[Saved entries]

────

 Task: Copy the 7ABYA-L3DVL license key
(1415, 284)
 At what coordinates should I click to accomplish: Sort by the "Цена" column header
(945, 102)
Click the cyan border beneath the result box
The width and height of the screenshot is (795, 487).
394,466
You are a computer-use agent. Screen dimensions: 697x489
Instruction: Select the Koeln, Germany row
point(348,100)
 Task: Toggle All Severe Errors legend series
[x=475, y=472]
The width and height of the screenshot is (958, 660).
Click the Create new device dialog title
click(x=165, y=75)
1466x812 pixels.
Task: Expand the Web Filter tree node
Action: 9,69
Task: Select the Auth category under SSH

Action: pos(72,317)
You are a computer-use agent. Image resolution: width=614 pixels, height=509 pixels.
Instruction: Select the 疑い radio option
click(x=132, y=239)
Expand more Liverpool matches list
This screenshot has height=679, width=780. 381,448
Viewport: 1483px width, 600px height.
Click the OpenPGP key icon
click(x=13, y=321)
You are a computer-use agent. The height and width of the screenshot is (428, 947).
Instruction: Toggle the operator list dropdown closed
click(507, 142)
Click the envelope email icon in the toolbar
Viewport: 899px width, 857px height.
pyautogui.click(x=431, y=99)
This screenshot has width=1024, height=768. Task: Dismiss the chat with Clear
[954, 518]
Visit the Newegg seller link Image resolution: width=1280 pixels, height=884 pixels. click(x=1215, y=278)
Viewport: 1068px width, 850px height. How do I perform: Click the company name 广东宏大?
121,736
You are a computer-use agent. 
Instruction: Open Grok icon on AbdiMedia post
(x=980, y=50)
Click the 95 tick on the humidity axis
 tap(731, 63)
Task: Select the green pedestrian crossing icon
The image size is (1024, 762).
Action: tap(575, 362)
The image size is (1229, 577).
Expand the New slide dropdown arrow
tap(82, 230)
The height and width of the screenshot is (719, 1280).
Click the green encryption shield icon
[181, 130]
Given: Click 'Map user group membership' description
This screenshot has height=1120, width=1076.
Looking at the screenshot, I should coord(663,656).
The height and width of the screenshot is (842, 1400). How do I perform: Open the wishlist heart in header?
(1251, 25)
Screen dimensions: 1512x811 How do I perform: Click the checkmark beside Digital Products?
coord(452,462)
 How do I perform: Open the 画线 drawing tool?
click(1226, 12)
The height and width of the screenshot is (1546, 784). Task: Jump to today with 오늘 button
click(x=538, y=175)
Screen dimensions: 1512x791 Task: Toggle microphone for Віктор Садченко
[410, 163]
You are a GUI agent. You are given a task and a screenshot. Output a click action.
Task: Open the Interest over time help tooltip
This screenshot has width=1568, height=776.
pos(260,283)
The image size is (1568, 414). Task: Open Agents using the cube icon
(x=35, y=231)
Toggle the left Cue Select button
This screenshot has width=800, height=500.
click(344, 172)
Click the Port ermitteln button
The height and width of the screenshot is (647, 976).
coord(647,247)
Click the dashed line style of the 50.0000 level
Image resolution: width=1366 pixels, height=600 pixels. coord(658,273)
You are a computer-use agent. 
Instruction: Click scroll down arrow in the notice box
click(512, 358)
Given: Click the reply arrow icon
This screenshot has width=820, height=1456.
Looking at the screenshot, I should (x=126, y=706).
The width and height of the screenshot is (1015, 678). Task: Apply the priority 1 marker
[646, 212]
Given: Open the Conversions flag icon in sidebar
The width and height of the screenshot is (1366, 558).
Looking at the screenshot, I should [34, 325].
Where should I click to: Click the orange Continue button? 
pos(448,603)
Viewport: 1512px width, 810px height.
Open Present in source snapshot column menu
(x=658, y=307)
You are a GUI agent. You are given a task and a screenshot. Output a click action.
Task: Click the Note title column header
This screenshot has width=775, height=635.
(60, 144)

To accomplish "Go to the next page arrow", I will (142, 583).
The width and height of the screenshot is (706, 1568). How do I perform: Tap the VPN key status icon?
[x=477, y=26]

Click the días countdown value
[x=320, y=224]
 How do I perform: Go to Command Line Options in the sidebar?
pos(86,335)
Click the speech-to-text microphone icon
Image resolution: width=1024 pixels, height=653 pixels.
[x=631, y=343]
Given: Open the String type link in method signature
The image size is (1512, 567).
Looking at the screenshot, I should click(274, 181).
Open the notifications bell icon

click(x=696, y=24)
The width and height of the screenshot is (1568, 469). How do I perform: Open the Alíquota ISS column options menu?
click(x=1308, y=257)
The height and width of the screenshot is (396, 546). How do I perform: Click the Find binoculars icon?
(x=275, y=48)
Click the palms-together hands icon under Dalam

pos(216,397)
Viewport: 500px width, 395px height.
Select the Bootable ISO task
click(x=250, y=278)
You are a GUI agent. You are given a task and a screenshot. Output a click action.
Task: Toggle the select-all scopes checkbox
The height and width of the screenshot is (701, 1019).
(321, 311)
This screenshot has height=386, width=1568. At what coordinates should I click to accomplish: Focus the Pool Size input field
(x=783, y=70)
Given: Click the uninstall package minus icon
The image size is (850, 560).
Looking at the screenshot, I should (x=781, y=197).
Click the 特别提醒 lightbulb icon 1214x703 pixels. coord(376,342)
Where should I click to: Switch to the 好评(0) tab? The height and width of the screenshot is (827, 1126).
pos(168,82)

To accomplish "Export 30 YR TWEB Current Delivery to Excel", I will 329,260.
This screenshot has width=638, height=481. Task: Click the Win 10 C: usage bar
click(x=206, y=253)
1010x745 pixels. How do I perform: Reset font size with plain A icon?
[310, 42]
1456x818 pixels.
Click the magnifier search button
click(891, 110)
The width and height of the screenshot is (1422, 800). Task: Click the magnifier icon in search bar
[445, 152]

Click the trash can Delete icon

────

* [Aim of the exercise]: Extract each line from the entries above that contains the string "link".

* [Answer box]:
Visit the Newegg seller link Image resolution: width=1280 pixels, height=884 pixels. click(x=1215, y=278)
Given: Open the String type link in method signature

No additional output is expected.